Material to process ->
************
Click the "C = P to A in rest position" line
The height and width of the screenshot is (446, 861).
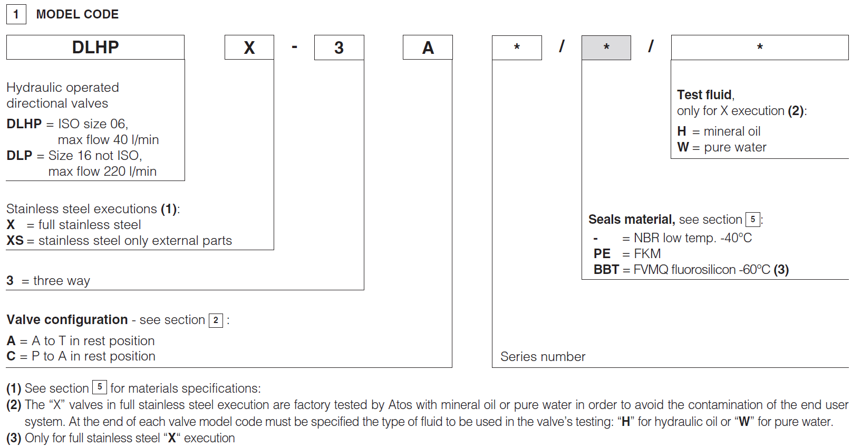pyautogui.click(x=81, y=356)
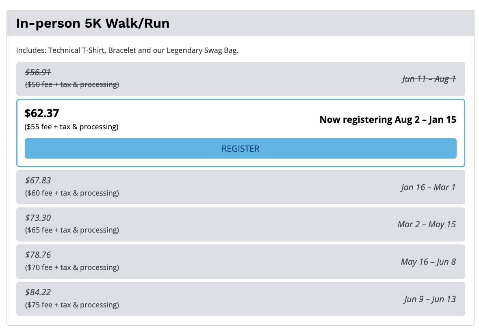Click the blue REGISTER button
479x333 pixels.
(x=241, y=148)
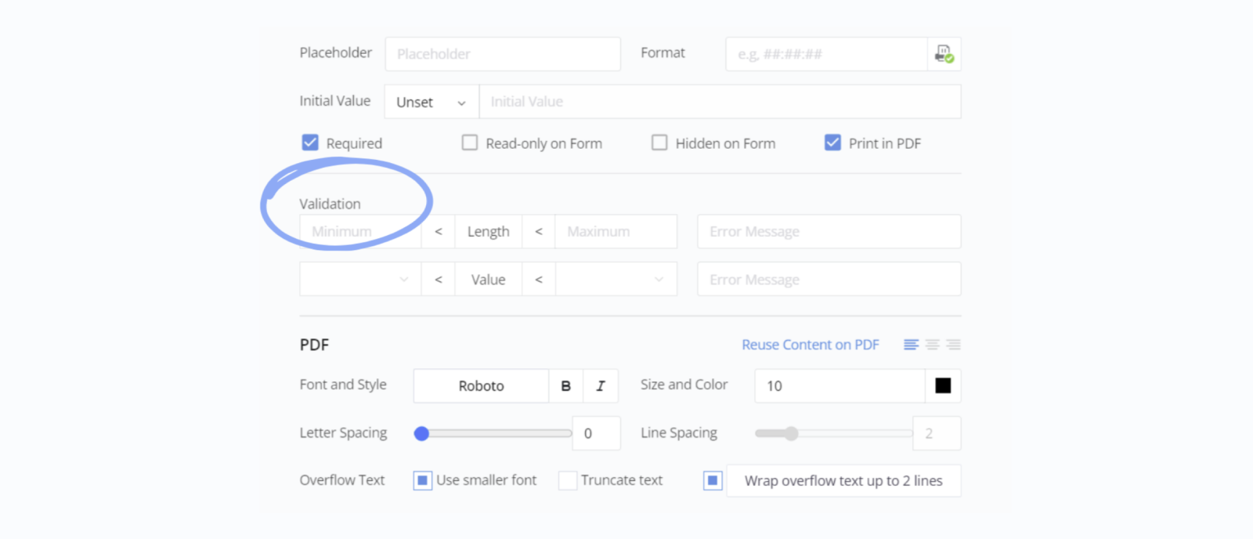The height and width of the screenshot is (539, 1253).
Task: Open the maximum Value dropdown
Action: tap(616, 280)
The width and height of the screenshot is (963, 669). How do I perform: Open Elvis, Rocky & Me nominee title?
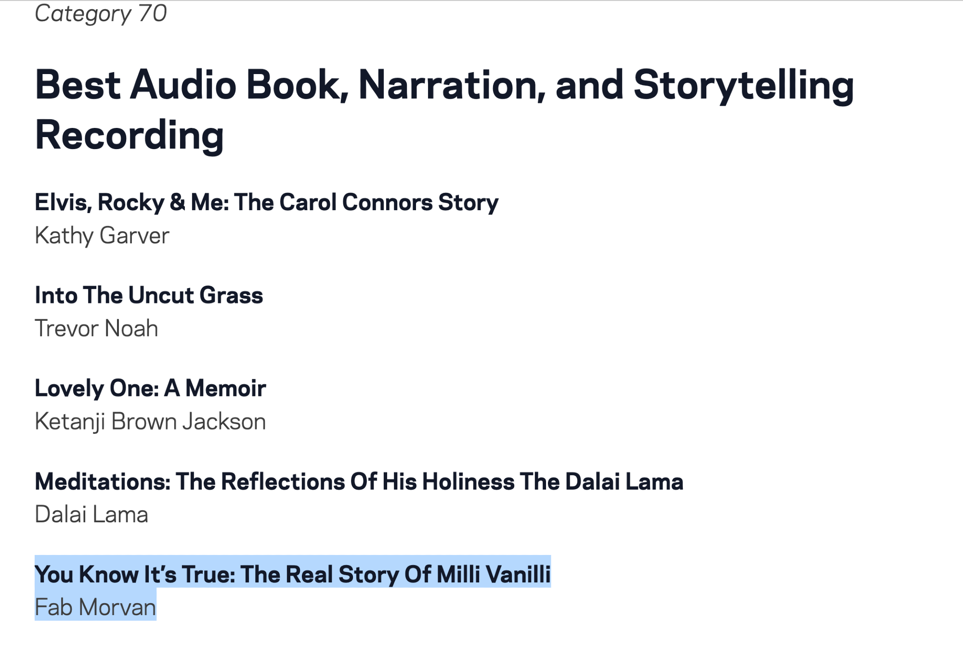click(x=266, y=202)
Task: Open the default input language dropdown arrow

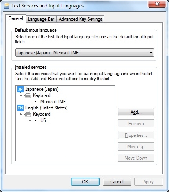Action: pyautogui.click(x=151, y=53)
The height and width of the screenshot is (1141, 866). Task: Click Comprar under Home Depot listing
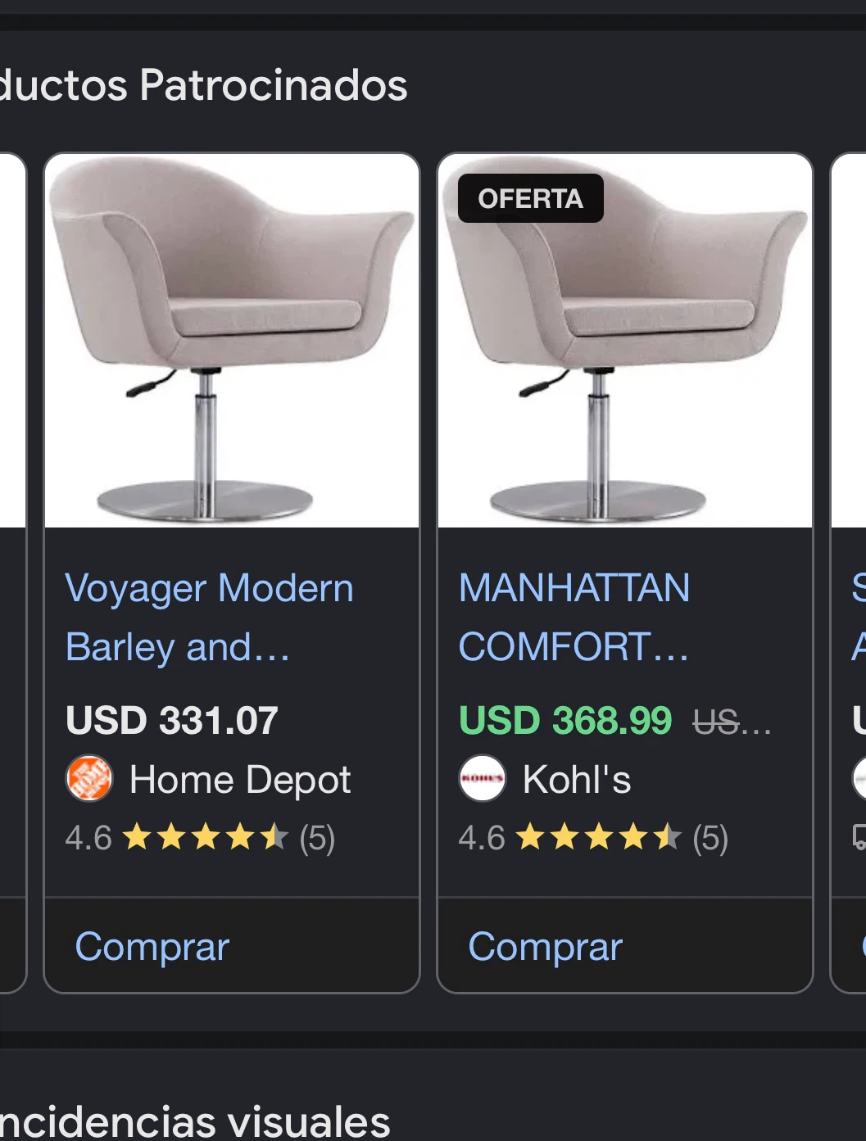(152, 946)
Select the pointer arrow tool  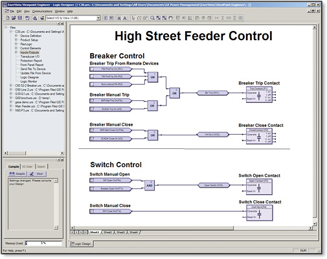133,18
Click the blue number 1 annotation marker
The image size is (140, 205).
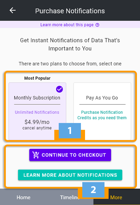(70, 131)
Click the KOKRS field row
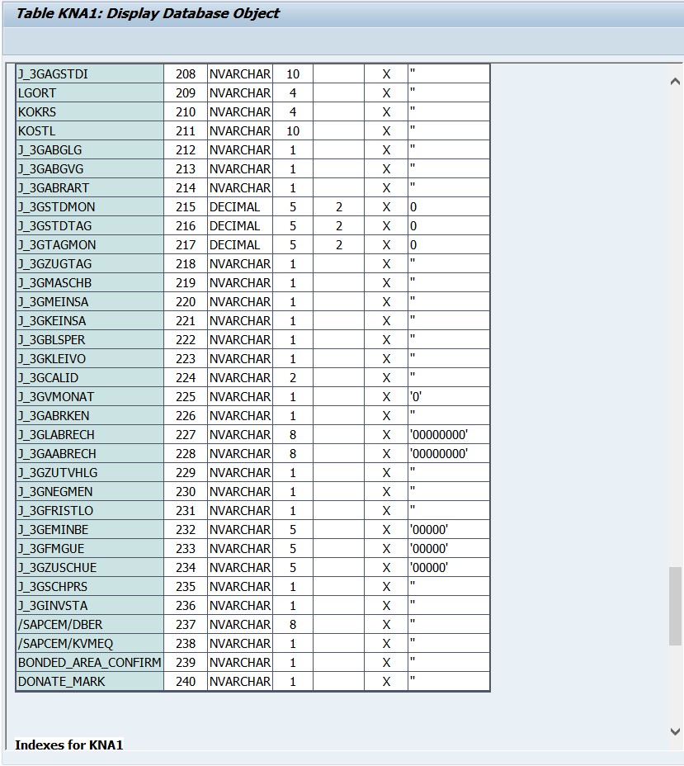Viewport: 684px width, 766px height. point(253,112)
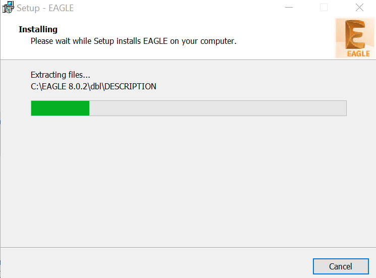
************
Work to complete -> Leaving the pictures aside, copy exactly and only the lines from the one holding "Click the blue number 1 annotation marker" through the final line of the data, both ends kept.

Exercise solution ->
Click the blue number 1 annotation marker
The image size is (140, 205).
(70, 131)
Click the KOKRS field row
Viewport: 684px width, 766px height. point(253,112)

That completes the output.